Exercise description: Would it be possible to output exactly, and only, the lines below from the one holding "The image size is (1431, 880)." to the last line, both included, with every picture left out?

Source records:
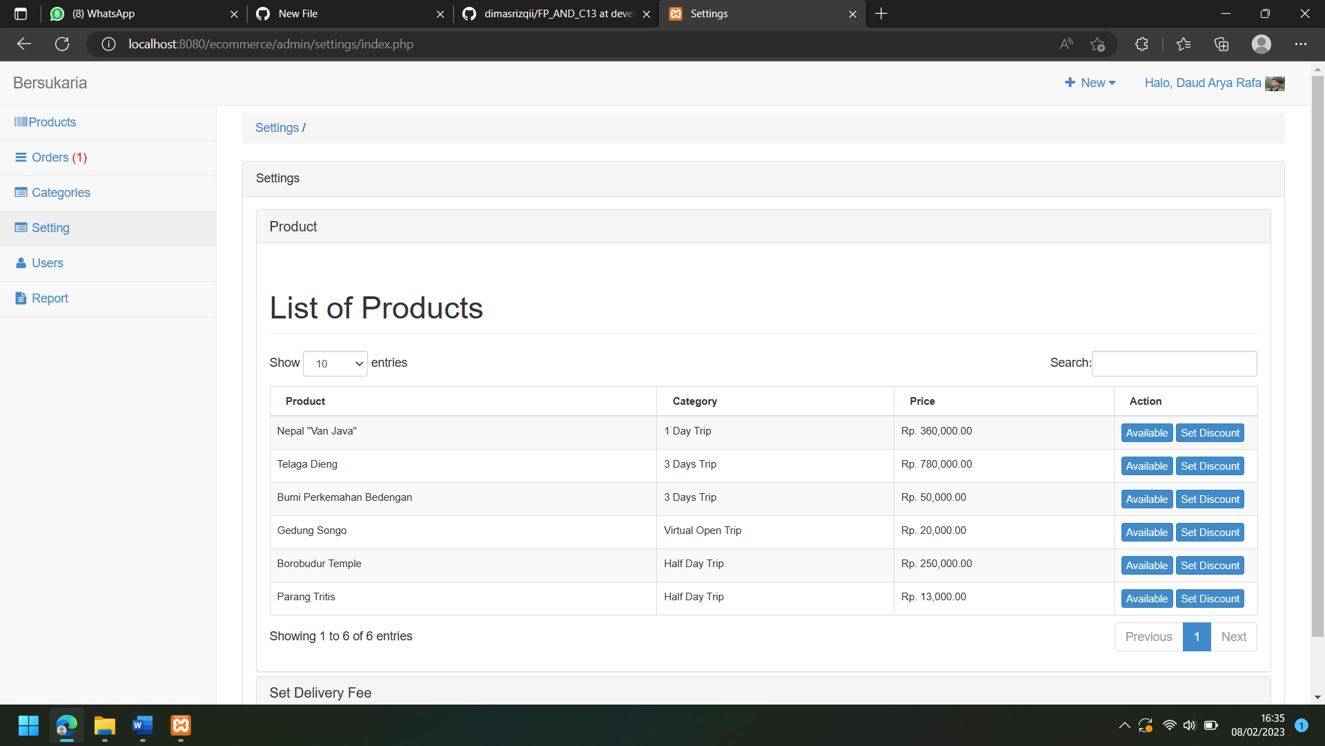Open the Report document icon
Viewport: 1325px width, 746px height.
pos(21,298)
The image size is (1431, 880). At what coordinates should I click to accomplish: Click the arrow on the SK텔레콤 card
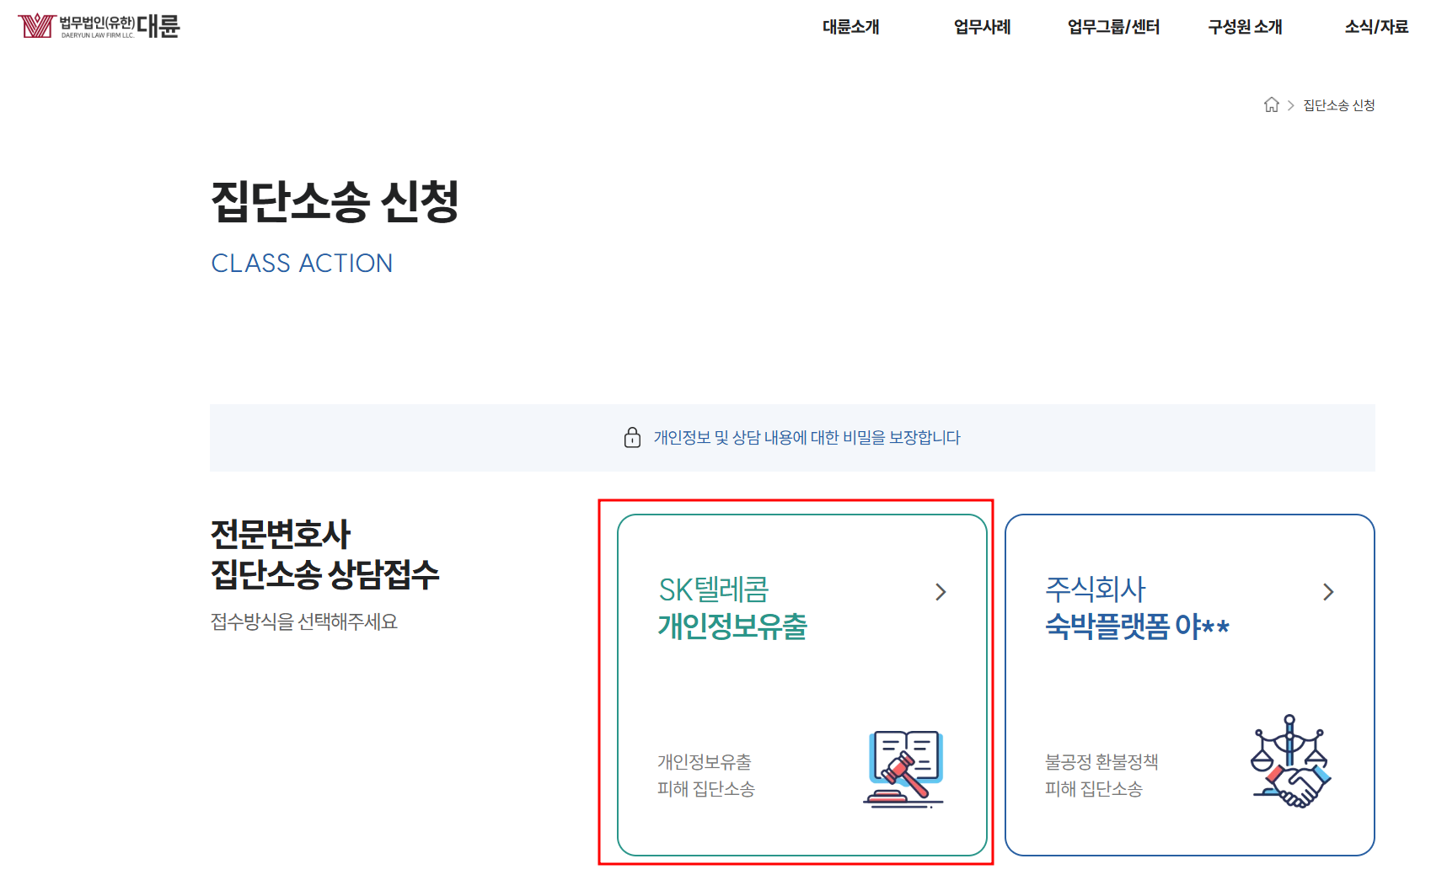tap(941, 592)
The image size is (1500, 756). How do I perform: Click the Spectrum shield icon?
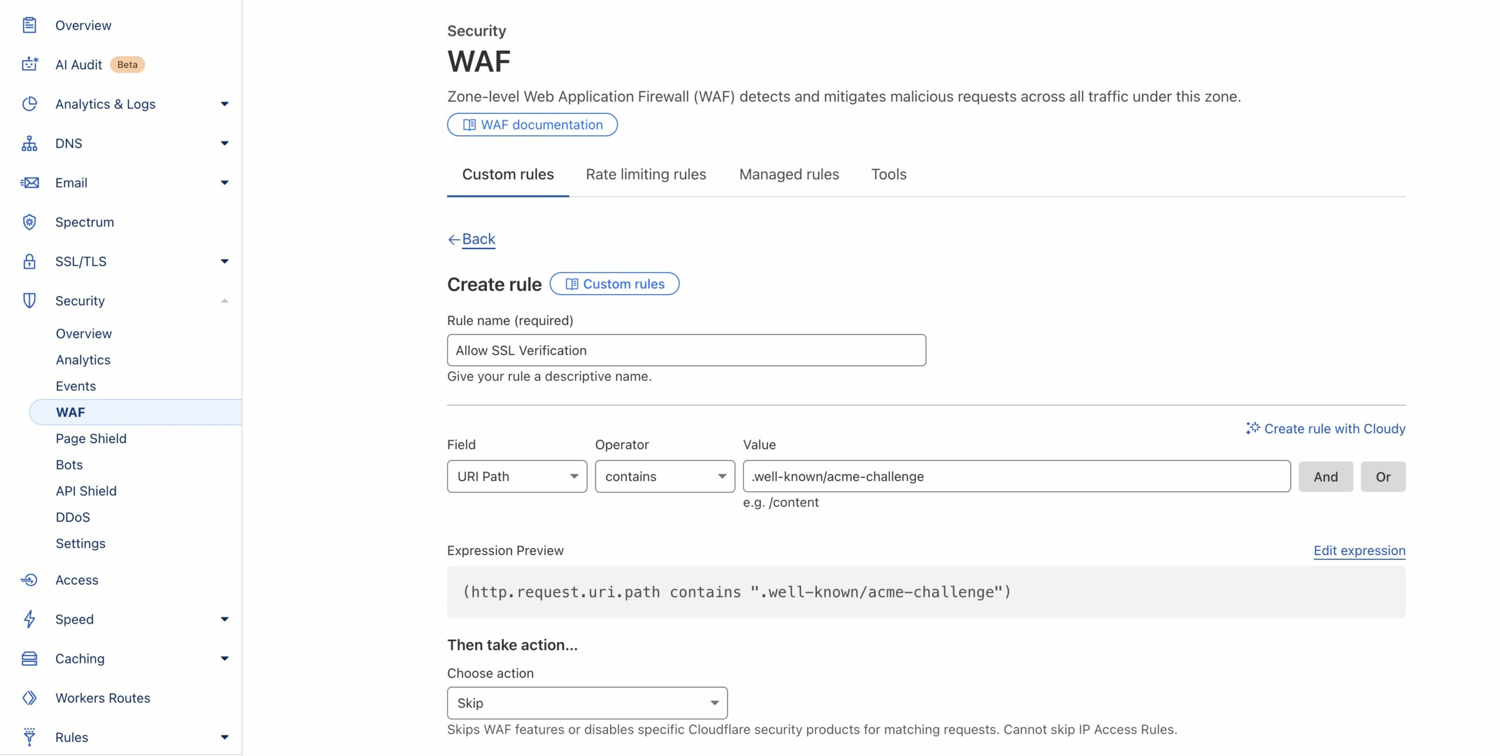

Task solution:
The image size is (1431, 880). At what coordinates should I click to accomplish: Click the arrow on the SK텔레콤 card
tap(941, 592)
The image size is (1500, 756). How do I perform: Click the Spectrum shield icon?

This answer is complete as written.